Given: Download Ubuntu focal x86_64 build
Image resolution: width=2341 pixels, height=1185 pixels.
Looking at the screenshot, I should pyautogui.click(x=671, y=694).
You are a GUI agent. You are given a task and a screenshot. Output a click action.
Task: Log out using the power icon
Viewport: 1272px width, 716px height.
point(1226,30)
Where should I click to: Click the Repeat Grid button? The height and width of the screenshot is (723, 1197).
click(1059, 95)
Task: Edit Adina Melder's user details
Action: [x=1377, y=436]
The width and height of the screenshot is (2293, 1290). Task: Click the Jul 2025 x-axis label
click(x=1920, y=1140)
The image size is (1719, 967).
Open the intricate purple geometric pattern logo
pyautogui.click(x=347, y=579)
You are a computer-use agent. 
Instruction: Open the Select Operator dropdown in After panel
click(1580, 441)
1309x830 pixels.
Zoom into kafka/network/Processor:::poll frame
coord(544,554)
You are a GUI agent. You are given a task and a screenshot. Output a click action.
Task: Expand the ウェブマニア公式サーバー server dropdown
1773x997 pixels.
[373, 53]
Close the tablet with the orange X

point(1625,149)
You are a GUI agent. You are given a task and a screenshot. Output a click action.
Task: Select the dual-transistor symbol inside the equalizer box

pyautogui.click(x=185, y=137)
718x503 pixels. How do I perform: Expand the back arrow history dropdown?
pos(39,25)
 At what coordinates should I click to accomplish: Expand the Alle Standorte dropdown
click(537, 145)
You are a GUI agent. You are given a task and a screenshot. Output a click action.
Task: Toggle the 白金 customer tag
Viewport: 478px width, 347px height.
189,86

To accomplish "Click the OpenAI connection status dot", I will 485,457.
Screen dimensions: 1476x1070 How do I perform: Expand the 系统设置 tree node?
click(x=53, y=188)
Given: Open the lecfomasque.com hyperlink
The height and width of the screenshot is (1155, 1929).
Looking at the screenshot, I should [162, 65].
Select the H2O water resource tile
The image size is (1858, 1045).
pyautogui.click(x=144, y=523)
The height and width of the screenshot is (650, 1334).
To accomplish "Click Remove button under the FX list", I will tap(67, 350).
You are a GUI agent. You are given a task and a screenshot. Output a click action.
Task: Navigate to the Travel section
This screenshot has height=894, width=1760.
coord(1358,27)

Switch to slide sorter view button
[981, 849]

──────

EXERCISE INSTRUCTIONS
The response should be a verbatim transcription of the data.

EXPECTED ANSWER
Given: Download Ubuntu focal x86_64 build
Image resolution: width=2341 pixels, height=1185 pixels.
Looking at the screenshot, I should pyautogui.click(x=671, y=694).
You are a GUI agent. You are given a task and a screenshot. Output a click action.
Task: Log out using the power icon
Viewport: 1272px width, 716px height.
point(1226,30)
Where should I click to: Click the Repeat Grid button? The height and width of the screenshot is (723, 1197).
click(1059, 95)
Task: Edit Adina Melder's user details
Action: [x=1377, y=436]
The width and height of the screenshot is (2293, 1290). Task: Click the Jul 2025 x-axis label
click(x=1920, y=1140)
The image size is (1719, 967).
Open the intricate purple geometric pattern logo
pyautogui.click(x=347, y=579)
You are a computer-use agent. 
Instruction: Open the Select Operator dropdown in After panel
click(1580, 441)
1309x830 pixels.
Zoom into kafka/network/Processor:::poll frame
coord(544,554)
You are a GUI agent. You are given a task and a screenshot. Output a click action.
Task: Expand the ウェブマニア公式サーバー server dropdown
1773x997 pixels.
[373, 53]
Close the tablet with the orange X

point(1625,149)
You are a GUI agent. You are given a task and a screenshot. Output a click action.
Task: Select the dual-transistor symbol inside the equalizer box

pyautogui.click(x=185, y=137)
718x503 pixels. How do I perform: Expand the back arrow history dropdown?
pos(39,25)
 At what coordinates should I click to accomplish: Expand the Alle Standorte dropdown
click(537, 145)
You are a GUI agent. You are given a task and a screenshot. Output a click action.
Task: Toggle the 白金 customer tag
Viewport: 478px width, 347px height.
189,86

To accomplish "Click the OpenAI connection status dot", I will 485,457.
Screen dimensions: 1476x1070 How do I perform: Expand the 系统设置 tree node?
click(x=53, y=188)
Given: Open the lecfomasque.com hyperlink
The height and width of the screenshot is (1155, 1929).
Looking at the screenshot, I should [162, 65].
Select the H2O water resource tile
The image size is (1858, 1045).
pyautogui.click(x=144, y=523)
The height and width of the screenshot is (650, 1334).
To accomplish "Click Remove button under the FX list", I will tap(67, 350).
You are a GUI agent. You are given a task and a screenshot. Output a click action.
Task: Navigate to the Travel section
This screenshot has height=894, width=1760.
coord(1358,27)

Switch to slide sorter view button
[981, 849]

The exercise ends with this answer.